* **Exercise objective**
Work through the data below and give the number of lines holding the word "window", without any other text.

Segment Open

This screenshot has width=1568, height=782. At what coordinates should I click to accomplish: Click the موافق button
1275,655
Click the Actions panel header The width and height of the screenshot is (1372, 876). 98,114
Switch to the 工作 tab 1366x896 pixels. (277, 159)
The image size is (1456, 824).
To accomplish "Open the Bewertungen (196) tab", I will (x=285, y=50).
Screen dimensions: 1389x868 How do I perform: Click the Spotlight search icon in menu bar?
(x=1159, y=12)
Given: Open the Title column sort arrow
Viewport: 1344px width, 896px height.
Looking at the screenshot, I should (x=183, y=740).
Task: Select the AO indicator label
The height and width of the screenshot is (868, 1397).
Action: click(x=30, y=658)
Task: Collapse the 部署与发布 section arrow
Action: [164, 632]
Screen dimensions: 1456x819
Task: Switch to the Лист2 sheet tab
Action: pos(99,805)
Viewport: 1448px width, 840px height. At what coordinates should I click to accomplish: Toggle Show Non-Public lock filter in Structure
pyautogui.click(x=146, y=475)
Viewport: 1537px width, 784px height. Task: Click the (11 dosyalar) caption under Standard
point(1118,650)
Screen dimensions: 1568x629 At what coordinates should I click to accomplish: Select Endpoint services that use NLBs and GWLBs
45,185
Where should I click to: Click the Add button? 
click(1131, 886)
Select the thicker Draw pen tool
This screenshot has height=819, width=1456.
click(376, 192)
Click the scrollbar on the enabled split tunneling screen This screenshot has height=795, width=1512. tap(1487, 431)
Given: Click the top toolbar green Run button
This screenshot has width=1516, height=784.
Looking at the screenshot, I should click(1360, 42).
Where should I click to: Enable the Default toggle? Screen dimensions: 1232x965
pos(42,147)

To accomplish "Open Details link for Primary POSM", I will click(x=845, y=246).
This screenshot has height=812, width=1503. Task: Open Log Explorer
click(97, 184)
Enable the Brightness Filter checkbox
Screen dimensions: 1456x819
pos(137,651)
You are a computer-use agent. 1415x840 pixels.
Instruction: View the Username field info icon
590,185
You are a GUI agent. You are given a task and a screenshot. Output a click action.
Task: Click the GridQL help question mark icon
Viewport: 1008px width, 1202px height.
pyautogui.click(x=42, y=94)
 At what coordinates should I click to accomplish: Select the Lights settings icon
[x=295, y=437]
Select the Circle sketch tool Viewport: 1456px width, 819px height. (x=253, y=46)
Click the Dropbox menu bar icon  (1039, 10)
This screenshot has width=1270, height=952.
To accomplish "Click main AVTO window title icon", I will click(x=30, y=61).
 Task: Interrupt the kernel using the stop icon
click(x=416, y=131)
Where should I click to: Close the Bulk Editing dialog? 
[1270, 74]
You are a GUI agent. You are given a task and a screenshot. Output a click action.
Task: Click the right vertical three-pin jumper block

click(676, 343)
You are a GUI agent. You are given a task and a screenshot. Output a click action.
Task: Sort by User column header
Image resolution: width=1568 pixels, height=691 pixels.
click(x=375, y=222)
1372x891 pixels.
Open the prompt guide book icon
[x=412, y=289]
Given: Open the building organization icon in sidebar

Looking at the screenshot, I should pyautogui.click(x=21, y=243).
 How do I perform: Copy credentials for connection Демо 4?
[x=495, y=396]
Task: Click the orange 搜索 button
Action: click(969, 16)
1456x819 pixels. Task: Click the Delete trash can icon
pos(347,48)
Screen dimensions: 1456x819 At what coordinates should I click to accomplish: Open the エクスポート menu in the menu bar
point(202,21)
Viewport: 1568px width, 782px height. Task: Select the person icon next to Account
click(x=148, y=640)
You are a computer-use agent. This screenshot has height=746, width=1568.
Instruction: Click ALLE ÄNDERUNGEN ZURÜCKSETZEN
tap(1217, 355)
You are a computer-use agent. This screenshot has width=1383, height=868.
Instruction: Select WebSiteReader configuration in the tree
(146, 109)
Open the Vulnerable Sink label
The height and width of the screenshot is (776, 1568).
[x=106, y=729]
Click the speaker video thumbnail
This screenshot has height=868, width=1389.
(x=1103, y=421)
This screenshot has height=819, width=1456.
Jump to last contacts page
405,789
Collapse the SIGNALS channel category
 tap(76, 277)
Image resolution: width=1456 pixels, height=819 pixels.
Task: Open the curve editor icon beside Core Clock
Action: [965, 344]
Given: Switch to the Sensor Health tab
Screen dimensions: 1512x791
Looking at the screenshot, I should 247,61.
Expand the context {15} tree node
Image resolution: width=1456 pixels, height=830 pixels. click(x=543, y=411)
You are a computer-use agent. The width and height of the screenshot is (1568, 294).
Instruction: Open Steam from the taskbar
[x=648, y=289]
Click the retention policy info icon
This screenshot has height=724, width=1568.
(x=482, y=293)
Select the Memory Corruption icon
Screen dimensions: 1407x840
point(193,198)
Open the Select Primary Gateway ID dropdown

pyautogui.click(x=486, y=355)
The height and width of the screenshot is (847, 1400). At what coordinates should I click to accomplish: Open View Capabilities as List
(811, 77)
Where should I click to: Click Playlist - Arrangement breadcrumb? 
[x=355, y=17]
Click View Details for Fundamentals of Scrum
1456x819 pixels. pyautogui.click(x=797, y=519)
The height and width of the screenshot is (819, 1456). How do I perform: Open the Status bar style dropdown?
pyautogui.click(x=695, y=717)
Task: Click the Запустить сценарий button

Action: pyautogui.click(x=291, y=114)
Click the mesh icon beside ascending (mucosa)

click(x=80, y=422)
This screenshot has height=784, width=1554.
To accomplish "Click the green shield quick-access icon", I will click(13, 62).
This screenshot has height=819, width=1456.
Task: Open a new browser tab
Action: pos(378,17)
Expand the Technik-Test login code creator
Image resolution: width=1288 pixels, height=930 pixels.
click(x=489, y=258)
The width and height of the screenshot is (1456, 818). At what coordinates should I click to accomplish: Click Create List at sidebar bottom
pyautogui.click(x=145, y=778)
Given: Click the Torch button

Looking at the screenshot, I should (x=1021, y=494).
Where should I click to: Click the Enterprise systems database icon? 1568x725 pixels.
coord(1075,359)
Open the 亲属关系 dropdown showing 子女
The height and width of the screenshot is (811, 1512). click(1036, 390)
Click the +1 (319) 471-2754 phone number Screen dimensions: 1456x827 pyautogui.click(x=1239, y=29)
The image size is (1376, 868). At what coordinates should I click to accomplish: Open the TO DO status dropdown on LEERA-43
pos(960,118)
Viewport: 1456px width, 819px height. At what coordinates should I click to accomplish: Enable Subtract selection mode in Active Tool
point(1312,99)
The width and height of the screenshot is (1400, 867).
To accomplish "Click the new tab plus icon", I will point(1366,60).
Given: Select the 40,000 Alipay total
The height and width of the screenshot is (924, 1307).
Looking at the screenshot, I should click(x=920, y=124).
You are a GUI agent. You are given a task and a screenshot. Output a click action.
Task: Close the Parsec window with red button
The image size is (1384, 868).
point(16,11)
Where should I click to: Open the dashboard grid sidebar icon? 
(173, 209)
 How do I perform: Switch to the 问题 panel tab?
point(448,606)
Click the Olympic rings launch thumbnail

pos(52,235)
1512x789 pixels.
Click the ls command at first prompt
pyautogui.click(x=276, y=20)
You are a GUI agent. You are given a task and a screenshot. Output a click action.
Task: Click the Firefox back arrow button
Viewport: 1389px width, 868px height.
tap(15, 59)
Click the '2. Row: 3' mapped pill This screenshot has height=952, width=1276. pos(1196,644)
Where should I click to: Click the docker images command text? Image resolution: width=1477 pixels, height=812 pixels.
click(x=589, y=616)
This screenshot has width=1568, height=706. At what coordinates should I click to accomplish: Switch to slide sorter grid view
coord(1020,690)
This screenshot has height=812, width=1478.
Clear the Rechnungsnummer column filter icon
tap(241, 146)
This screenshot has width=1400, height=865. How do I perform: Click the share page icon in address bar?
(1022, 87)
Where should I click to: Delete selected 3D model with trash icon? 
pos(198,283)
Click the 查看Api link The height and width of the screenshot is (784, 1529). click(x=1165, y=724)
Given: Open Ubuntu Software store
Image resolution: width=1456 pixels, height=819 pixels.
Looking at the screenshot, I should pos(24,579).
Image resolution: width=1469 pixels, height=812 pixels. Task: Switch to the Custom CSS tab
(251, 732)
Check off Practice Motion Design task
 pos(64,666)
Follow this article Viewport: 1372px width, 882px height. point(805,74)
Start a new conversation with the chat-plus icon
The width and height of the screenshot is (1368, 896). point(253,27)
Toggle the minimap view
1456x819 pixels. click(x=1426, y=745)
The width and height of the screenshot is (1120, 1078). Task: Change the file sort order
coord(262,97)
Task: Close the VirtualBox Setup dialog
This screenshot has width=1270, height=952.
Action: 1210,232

Segment Closed

* **Exercise answer**
2